-- SOURCE MATERIAL follows --

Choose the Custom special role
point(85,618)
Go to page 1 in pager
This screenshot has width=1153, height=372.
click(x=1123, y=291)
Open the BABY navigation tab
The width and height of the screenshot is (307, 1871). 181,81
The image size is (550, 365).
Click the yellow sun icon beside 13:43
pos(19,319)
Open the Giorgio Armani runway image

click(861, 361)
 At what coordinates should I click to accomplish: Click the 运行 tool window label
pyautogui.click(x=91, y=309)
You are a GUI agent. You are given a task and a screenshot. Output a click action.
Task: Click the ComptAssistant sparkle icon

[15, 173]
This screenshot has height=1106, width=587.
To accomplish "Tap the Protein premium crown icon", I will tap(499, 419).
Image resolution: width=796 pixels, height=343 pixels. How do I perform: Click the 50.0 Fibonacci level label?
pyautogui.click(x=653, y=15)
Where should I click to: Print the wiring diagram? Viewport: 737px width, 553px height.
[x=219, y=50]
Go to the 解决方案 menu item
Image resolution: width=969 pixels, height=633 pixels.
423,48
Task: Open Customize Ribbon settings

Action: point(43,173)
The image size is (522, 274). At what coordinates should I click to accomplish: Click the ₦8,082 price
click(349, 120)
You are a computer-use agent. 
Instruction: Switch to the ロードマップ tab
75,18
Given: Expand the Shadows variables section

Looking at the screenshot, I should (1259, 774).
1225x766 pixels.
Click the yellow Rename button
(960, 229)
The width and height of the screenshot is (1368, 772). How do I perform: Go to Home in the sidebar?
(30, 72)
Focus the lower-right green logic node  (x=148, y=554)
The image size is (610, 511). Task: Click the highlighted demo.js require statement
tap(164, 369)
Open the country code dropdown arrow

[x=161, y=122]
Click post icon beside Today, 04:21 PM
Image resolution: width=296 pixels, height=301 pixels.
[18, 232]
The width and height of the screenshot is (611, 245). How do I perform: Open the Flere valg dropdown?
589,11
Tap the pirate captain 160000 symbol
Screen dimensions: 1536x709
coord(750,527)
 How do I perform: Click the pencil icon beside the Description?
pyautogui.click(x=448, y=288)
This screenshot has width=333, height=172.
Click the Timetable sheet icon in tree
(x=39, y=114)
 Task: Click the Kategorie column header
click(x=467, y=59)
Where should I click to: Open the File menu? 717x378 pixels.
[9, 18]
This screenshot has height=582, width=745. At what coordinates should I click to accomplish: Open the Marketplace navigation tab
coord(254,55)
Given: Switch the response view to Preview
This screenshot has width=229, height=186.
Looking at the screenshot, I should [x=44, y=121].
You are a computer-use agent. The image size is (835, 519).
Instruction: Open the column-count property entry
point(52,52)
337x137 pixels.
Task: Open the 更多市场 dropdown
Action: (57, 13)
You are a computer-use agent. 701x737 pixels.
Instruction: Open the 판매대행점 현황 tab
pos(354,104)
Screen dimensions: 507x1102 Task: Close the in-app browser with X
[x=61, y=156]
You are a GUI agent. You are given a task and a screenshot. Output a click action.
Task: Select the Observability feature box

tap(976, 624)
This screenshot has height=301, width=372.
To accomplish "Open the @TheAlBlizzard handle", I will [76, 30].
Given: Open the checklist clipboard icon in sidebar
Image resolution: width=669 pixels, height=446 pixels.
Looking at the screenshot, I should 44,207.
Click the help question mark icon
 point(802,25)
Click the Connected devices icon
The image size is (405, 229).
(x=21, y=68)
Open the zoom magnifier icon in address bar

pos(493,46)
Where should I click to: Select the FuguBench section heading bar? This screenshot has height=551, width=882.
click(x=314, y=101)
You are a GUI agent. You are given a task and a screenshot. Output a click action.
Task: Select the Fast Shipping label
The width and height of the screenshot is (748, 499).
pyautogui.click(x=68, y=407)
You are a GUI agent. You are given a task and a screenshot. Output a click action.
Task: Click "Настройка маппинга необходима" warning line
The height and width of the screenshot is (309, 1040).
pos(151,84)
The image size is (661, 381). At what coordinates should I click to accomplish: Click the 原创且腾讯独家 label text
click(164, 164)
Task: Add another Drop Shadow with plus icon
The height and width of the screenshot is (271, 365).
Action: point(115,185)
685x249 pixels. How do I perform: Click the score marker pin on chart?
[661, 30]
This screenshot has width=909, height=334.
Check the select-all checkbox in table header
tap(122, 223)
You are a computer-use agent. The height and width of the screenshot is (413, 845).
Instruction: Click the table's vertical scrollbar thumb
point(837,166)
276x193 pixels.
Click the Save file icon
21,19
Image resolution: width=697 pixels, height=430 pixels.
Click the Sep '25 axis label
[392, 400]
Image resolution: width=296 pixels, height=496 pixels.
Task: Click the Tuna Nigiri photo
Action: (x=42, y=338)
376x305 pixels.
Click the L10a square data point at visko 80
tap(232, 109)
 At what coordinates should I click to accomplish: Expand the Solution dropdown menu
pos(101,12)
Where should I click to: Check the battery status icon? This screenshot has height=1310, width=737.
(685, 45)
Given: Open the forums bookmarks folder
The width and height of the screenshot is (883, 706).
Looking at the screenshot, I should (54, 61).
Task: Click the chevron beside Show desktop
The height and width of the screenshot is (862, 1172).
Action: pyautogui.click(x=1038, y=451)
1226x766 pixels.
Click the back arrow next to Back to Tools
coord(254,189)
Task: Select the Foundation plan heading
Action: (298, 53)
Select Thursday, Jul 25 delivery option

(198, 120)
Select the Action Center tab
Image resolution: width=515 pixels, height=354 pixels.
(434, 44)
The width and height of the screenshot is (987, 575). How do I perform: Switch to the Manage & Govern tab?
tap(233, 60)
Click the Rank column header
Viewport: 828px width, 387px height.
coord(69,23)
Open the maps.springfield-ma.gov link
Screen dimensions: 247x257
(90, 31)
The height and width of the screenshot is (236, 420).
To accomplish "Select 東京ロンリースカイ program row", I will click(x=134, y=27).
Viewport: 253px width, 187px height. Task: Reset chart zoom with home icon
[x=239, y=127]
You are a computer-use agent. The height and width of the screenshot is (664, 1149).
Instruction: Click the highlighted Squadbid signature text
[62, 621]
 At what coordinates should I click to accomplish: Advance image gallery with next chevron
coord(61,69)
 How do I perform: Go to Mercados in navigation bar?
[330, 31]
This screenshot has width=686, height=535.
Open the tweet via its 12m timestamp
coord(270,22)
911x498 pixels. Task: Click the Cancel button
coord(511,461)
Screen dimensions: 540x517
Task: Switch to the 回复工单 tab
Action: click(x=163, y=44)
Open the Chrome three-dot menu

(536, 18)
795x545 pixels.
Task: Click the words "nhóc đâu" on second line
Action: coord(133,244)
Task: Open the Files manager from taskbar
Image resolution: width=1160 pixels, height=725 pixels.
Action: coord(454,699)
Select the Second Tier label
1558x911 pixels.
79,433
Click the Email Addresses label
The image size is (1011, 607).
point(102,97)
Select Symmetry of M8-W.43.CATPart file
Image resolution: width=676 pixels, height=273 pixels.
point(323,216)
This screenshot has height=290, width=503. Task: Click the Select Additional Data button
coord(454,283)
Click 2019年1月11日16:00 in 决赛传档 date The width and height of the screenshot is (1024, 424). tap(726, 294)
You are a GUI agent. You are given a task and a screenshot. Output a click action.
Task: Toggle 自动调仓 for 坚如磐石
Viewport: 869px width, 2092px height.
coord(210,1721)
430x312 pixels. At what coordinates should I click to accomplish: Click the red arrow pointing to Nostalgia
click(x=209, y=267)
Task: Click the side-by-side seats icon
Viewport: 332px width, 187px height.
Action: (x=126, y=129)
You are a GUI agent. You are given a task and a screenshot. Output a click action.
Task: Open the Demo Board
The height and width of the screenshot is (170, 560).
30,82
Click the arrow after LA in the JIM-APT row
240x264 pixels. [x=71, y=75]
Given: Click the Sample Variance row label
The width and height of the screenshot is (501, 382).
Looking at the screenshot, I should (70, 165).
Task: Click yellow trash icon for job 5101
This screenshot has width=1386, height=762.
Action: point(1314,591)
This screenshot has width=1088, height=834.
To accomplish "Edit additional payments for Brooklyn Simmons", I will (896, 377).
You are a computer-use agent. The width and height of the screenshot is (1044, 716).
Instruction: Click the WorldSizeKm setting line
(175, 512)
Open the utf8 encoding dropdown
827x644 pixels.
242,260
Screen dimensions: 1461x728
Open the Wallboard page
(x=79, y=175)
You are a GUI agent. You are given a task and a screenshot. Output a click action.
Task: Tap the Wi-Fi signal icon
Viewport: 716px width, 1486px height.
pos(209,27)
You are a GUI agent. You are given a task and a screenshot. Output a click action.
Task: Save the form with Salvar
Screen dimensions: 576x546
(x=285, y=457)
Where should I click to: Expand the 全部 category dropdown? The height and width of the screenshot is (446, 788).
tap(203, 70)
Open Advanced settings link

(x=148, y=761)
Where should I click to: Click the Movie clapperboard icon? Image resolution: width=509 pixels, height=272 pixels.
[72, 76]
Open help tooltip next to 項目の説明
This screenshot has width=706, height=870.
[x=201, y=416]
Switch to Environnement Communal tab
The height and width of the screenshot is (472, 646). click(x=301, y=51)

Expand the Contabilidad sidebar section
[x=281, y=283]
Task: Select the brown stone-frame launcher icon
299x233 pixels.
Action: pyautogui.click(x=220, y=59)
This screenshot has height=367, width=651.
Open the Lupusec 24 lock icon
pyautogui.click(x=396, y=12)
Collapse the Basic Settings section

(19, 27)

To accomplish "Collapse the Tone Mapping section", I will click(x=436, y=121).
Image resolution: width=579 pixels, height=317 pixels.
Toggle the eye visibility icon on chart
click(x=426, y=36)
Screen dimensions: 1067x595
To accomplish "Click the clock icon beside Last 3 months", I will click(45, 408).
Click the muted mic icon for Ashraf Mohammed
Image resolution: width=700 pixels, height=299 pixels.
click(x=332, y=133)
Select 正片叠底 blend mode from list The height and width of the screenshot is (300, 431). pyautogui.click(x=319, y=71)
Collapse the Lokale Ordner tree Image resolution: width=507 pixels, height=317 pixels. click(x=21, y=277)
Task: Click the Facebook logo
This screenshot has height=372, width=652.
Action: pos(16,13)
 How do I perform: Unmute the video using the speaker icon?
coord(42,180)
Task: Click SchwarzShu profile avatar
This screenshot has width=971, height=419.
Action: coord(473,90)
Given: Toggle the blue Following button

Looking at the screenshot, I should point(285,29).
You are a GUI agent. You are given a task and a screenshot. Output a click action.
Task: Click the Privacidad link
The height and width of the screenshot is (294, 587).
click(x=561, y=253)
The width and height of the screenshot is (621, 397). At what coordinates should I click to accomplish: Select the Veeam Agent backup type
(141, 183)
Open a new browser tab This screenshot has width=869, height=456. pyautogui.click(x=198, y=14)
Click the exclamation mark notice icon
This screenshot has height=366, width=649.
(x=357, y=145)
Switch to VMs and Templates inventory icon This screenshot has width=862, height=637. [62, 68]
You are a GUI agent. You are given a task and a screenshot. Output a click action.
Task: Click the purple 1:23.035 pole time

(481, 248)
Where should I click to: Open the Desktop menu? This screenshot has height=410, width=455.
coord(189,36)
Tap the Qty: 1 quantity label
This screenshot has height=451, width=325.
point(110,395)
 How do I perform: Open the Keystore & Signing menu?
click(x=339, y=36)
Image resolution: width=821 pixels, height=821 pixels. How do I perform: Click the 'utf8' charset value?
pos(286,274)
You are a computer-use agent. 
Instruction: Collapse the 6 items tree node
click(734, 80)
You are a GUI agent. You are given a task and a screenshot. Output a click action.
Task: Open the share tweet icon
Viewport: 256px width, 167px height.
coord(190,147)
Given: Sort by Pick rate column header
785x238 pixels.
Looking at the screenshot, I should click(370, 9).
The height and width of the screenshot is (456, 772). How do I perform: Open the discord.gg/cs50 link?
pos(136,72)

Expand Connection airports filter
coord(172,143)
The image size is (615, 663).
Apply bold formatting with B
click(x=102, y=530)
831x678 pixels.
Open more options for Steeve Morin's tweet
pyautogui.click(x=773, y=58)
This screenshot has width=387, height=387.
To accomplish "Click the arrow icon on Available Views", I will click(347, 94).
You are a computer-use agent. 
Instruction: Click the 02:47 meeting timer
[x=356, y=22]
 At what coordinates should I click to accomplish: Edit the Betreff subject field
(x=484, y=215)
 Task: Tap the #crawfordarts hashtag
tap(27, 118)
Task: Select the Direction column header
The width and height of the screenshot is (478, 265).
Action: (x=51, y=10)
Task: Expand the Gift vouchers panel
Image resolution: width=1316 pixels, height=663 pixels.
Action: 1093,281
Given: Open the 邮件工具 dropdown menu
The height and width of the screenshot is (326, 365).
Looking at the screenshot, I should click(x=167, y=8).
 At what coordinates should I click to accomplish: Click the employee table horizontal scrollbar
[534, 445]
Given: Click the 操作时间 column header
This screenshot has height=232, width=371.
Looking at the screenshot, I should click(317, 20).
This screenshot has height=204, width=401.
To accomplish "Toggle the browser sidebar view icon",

-- SOURCE MATERIAL concluded --

__PROMPT__. Your task is to extract the lines running from the one with "785x238 pixels." to the end of the material, inclusive, copying each exactly and adding nothing.

__TASK SOLUTION__.
785x238 pixels.
Looking at the screenshot, I should click(370, 9).
The height and width of the screenshot is (456, 772). How do I perform: Open the discord.gg/cs50 link?
pos(136,72)

Expand Connection airports filter
coord(172,143)
The image size is (615, 663).
Apply bold formatting with B
click(x=102, y=530)
831x678 pixels.
Open more options for Steeve Morin's tweet
pyautogui.click(x=773, y=58)
This screenshot has width=387, height=387.
To accomplish "Click the arrow icon on Available Views", I will click(347, 94).
You are a computer-use agent. 
Instruction: Click the 02:47 meeting timer
[x=356, y=22]
 At what coordinates should I click to accomplish: Edit the Betreff subject field
(x=484, y=215)
 Task: Tap the #crawfordarts hashtag
tap(27, 118)
Task: Select the Direction column header
The width and height of the screenshot is (478, 265).
Action: (x=51, y=10)
Task: Expand the Gift vouchers panel
Image resolution: width=1316 pixels, height=663 pixels.
Action: 1093,281
Given: Open the 邮件工具 dropdown menu
The height and width of the screenshot is (326, 365).
Looking at the screenshot, I should click(x=167, y=8).
 At what coordinates should I click to accomplish: Click the employee table horizontal scrollbar
[534, 445]
Given: Click the 操作时间 column header
This screenshot has height=232, width=371.
Looking at the screenshot, I should click(317, 20).
This screenshot has height=204, width=401.
To accomplish "Toggle the browser sidebar view icon",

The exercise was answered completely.